- [Data shown]
[Start of Attachment]

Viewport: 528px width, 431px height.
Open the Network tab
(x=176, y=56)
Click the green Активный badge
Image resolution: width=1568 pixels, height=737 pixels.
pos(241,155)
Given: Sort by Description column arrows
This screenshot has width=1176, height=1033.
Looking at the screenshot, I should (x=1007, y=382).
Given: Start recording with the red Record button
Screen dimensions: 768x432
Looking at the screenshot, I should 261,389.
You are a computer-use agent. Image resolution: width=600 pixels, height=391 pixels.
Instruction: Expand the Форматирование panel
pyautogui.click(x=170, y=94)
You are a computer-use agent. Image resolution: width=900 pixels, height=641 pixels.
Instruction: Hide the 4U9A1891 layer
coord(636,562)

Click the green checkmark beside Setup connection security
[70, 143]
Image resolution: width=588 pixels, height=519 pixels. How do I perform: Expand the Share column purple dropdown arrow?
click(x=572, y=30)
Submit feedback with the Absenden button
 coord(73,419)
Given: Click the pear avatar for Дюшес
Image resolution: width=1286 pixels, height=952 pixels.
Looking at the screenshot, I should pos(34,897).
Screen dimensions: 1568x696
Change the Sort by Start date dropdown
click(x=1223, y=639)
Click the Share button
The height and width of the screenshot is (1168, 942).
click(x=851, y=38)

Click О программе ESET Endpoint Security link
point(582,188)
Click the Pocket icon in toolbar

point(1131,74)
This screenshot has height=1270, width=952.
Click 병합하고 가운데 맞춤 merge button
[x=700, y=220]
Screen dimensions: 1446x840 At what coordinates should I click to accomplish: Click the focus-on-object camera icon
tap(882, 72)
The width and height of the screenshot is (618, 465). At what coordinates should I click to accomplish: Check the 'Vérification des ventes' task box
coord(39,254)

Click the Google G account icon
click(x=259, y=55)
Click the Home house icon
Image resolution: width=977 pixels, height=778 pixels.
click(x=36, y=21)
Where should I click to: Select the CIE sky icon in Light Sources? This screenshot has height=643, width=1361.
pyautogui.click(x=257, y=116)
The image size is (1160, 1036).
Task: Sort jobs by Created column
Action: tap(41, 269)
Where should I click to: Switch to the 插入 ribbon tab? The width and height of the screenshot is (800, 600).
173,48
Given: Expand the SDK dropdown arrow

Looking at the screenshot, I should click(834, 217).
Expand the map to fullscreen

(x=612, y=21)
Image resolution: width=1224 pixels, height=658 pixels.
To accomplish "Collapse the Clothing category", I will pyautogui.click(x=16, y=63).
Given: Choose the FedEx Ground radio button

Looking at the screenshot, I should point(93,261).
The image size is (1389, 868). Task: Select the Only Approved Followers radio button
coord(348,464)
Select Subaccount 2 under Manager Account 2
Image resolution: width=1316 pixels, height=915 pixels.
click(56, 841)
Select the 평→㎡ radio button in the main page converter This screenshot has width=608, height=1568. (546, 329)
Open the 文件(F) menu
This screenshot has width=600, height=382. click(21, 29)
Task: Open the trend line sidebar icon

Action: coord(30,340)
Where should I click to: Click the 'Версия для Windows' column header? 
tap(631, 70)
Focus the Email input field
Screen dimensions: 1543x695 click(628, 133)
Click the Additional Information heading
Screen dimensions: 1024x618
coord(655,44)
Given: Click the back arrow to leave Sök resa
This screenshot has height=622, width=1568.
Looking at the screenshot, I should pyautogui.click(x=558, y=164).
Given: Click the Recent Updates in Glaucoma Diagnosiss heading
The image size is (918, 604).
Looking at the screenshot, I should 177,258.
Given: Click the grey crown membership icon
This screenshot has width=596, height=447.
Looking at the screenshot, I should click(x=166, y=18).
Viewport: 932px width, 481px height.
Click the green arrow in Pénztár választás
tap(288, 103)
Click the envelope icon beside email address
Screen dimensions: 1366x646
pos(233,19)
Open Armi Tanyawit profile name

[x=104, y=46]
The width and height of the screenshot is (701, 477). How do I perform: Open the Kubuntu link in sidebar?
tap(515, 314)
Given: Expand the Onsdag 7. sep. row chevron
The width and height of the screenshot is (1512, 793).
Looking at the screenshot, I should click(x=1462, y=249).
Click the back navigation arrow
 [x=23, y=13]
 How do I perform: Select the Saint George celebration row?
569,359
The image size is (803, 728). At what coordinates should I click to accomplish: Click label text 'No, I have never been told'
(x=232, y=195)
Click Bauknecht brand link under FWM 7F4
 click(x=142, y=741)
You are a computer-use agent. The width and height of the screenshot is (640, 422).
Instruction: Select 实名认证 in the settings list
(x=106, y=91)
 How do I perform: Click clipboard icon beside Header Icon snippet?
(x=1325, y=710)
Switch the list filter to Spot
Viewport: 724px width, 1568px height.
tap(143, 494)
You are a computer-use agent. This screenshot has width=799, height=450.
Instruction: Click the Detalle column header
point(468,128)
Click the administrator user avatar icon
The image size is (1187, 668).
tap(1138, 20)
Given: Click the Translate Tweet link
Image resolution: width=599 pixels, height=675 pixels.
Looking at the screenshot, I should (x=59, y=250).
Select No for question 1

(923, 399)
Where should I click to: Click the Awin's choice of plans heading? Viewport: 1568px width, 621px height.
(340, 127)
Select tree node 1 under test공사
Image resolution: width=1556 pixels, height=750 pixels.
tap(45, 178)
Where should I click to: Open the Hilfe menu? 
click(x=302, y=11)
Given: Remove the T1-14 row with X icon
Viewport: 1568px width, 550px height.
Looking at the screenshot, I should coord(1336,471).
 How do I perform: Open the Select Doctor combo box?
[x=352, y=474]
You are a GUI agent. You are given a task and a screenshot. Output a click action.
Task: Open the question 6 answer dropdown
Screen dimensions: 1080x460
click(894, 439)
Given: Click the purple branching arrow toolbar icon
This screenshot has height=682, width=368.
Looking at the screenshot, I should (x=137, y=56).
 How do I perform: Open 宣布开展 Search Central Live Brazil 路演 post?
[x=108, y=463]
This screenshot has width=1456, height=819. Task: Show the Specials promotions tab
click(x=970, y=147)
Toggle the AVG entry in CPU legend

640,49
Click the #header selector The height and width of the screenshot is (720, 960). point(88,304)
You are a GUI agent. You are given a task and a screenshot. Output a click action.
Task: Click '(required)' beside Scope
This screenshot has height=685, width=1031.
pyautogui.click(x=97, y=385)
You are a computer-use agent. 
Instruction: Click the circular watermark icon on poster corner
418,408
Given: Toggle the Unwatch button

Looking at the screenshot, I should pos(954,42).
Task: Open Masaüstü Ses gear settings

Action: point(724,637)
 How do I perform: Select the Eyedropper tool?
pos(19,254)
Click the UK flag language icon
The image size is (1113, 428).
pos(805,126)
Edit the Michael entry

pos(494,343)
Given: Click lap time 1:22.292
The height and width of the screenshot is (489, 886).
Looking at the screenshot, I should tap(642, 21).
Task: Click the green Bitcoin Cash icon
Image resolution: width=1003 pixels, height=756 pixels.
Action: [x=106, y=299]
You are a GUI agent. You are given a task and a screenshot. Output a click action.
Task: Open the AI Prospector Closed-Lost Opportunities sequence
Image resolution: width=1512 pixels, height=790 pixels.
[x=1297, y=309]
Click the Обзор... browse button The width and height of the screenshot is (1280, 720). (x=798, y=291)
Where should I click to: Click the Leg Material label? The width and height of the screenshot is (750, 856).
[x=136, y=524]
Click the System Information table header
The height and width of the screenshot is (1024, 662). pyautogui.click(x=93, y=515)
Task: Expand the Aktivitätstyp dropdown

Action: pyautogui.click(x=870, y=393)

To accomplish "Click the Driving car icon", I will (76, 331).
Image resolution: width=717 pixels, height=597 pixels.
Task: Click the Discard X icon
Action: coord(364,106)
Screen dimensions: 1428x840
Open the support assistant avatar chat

[End of Attachment]

- [What the task asks]
Look above for the line containing "Given: Click the grey crown membership icon". Output from there through the line containing "Given: Click the Translate Tweet link", exactly and inclusively.

- [Result of this task]
Given: Click the grey crown membership icon
This screenshot has width=596, height=447.
Looking at the screenshot, I should click(x=166, y=18).
Viewport: 932px width, 481px height.
Click the green arrow in Pénztár választás
tap(288, 103)
Click the envelope icon beside email address
Screen dimensions: 1366x646
pos(233,19)
Open Armi Tanyawit profile name

[x=104, y=46]
The width and height of the screenshot is (701, 477). How do I perform: Open the Kubuntu link in sidebar?
tap(515, 314)
Given: Expand the Onsdag 7. sep. row chevron
The width and height of the screenshot is (1512, 793).
Looking at the screenshot, I should click(x=1462, y=249).
Click the back navigation arrow
 [x=23, y=13]
 How do I perform: Select the Saint George celebration row?
569,359
The image size is (803, 728). At what coordinates should I click to accomplish: Click label text 'No, I have never been told'
(x=232, y=195)
Click Bauknecht brand link under FWM 7F4
 click(x=142, y=741)
You are a computer-use agent. The width and height of the screenshot is (640, 422).
Instruction: Select 实名认证 in the settings list
(x=106, y=91)
 How do I perform: Click clipboard icon beside Header Icon snippet?
(x=1325, y=710)
Switch the list filter to Spot
Viewport: 724px width, 1568px height.
tap(143, 494)
You are a computer-use agent. This screenshot has width=799, height=450.
Instruction: Click the Detalle column header
point(468,128)
Click the administrator user avatar icon
The image size is (1187, 668).
tap(1138, 20)
Given: Click the Translate Tweet link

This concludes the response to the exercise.